_SOAL LATIHAN_
a. Dalam teks tentang kurikulum pendidikan seni, apa yang disebut sebagai instrumen utama dalam menjalankan hegemoni?
b. Salin dengan tepat bagian teks tentang kurikulum pendidikan seni, mulai dari "Pilihan seni yang" dan terus sampai "dibangun oleh negara.".

_KUTIPAN SUMBER_
:::::

![]() |
praktik hasil kurikulum pendidikan seni di Indonesia (Foto ist.) |
Damariotimes. Kurikulum pendidikan
seni di LPTK Indonesia merupakan medan kompleks tempat berbagai kekuatan
dipertemukan; baik eksplisit maupun implisit, beroperasi. Dalam konteks ini,
dapat ditelaah tentang kurikulum yang merefleksikan teori hegemoni negara,
berupaya melakukan konservasi budaya, dan secara simultan diarahkan pada
penguatan ideologi negara. Analisis ini melampaui deskripsi semata
tentang materi ajar, menelusuri lapisan-lapisan pengaruh yang membentuk
pengalaman belajar seni di institusi pendidikan formal.
Hegemoni negara, seperti yang
diutarakan oleh Antonio Gramsci, merujuk pada dominasi suatu kelompok sosial
atas kelompok lain melalui persetujuan, bukan paksaan langsung. Dalam ranah
pendidikan seni, hegemoni ini bermanifestasi melalui penetapan standar,
penentuan materi, dan penekanan pada bentuk-bentuk seni tertentu yang dianggap
representatif atau desirable oleh negara. Kurikulum nasional, yang dirancang
oleh pemerintah pusat, menjadi instrumen utama dalam menjalankan hegemoni.
Pilihan seni yang diajarkan, misalnya, seringkali didominasi oleh bentuk-bentuk
seni tradisional yang telah dikukuhkan sebagai "seni nasional" atau
"warisan budaya bangsa." Meskipun hal ini bertujuan mulia untuk
memperkenalkan kekayaan budaya, namun dapat pula meminggirkan bentuk-bentuk
seni lokal yang kurang dikenal atau seni kontemporer yang dianggap
"asing" atau tidak sesuai dengan narasi yang dibangun oleh negara.

:::::

_DATA REKAMAN_
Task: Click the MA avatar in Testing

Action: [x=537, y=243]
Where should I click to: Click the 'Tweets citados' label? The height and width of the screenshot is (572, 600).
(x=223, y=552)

:::::

_KUNCI JAWABAN_
a. Kurikulum nasional yang dirancang oleh pemerintah pusat.

b.
Pilihan seni yang diajarkan, misalnya, seringkali didominasi oleh bentuk-bentuk
seni tradisional yang telah dikukuhkan sebagai "seni nasional" atau
"warisan budaya bangsa." Meskipun hal ini bertujuan mulia untuk
memperkenalkan kekayaan budaya, namun dapat pula meminggirkan bentuk-bentuk
seni lokal yang kurang dikenal atau seni kontemporer yang dianggap
"asing" atau tidak sesuai dengan narasi yang dibangun oleh negara.